Effective MAP enforcement requires the company consistently catch and take action against violations. This is one of many reasons that the best MAP enforcement program is an automated MAP enforcement program.

4. The company mistakenly takes a one-size-fits-all approach to all violations

This might sound like a contradiction to the point I just made. For your MAP enforcement program to be effective, it must give your company the ability to be consistent about spotting and reacting to violations.

Also, for legal reasons, you need to enforce your MAP rules consistently across your resale channel. You can’t show favorites, for example, by penalizing smaller or newer resellers while cutting slack to your large, lucrative retail partners who commit the same violation of your policy.

However, you can — indeed, you should — develop your MAP enforcement strategy with the understanding that not all violations are created equal. Some will be innocent mistakes; others will be intentional. Some will come from honorable partners you’ve done business with for years; other will come from fly-by-night operators who have no relationship with your company.

Even your trusted sales partners, the members of your Authorized Dealer Programs, and well-known, reputable retail companies new to your resale channel might violate your MAP policy — and these violations might even have an innocent excuse.

New marketers join the teams at these companies and post advertisements without realizing you have a MAP policy in effect. And of course, in their enthusiasm to promote your products, sometimes these well-meaning marketers might just forget about checking their promotions against your MAP prices.

This is one reason I listed failing to communicate your MAP policy as the first item on this list of mistakes to avoid.

So, for the sake of legal compliance, you’ll need a MAP enforcement program that takes the same approach to each type of violation, no matter where it comes from. This will mean a specific type of violation (from anyone) will trigger the same warning message from your company, followed by the same series of escalating actions.

But for your key strategic accounts, and for the businesses who have earned your trust over time, you might also want to add a friendly phone call to the process, just alerting them that they’ve violated the MAP pricing policy. In most cases, this will have the dual benefits of bringing the violation to the reseller’s attention so they can quickly correct it, and preserving your working relationship with that company.

5. The company’s MAP enforcement strategy lacks the efficiency and scalability of automation

One theme you have probably noticed among all of these common MAP enforcement mistakes is that they’re largely the result of brands trying to enforce their MAP policies manually.

Simply monitoring their products’ entire presence across the entire Internet, at all times, is a difficult enough task to accomplish without automation. But add the fact that these companies would also have to fully document every violation, and then determine what actions to take in each case — and you can see that the time and resources needed for in-house enforcement simply becomes cost-prohibitive.

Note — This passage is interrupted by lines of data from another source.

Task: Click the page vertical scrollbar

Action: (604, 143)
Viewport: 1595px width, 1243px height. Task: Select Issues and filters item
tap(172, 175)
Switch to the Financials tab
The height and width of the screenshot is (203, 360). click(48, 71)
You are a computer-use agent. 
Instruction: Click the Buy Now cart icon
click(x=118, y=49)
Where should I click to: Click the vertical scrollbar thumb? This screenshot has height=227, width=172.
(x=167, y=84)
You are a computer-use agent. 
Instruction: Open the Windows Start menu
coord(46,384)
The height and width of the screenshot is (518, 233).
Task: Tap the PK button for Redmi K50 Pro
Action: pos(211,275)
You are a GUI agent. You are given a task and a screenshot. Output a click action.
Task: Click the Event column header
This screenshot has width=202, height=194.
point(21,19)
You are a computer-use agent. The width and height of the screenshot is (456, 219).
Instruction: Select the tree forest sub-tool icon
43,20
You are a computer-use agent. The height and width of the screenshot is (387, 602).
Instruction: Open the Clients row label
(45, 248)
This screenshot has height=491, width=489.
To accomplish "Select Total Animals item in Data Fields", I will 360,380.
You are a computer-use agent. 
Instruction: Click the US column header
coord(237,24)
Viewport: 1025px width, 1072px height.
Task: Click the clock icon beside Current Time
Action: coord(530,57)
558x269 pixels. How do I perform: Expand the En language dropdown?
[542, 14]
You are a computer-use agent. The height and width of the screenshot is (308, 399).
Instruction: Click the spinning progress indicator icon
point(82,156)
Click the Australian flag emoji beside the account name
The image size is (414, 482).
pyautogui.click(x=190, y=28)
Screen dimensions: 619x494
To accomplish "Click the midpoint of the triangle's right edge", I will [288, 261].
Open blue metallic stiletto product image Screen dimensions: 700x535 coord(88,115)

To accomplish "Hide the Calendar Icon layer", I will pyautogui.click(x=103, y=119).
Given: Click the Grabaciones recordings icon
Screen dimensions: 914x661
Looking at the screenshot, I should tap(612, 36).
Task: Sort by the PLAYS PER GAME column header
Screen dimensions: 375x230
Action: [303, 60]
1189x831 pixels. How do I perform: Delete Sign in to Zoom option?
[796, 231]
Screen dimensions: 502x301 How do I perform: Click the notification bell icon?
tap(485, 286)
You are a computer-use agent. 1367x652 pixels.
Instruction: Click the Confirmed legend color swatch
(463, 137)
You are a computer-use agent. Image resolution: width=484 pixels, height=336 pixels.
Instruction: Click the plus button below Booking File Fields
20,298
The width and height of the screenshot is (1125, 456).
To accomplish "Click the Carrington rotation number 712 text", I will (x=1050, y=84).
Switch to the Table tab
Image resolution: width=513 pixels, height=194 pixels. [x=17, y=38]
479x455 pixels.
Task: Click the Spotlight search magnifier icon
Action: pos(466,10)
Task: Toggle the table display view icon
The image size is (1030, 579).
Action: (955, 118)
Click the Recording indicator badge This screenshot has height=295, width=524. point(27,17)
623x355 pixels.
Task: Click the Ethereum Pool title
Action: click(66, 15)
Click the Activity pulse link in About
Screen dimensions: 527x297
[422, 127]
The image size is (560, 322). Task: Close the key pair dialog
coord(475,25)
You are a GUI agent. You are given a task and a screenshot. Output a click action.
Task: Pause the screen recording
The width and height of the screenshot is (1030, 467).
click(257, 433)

There is a solution, though, and it is both more effective and more affordable than even the most well-thought-through manual enforcement program. That solution is a fully automated online platform for MAP tracking, monitoring and enforcement.

With this automated MAP enforcement solution, once you have your product line’s MAP pricing uploaded to the system, the platform will constantly scour the Internet to make sure your pricing guidelines are being followed. If the system spots a violation, it will automatically begin taking action immediately — documenting the violation, sending out the appropriate warning messages (whether the violator is a website owner or a marketplace such as eBay or Amazon), and alerting you directly, if you choose.

This should all happen automatically, without the need for any manual intervention from your company, and it should happen every time someone violates your MAP policy. With the best-in-class automated MAP enforcement solution, it will.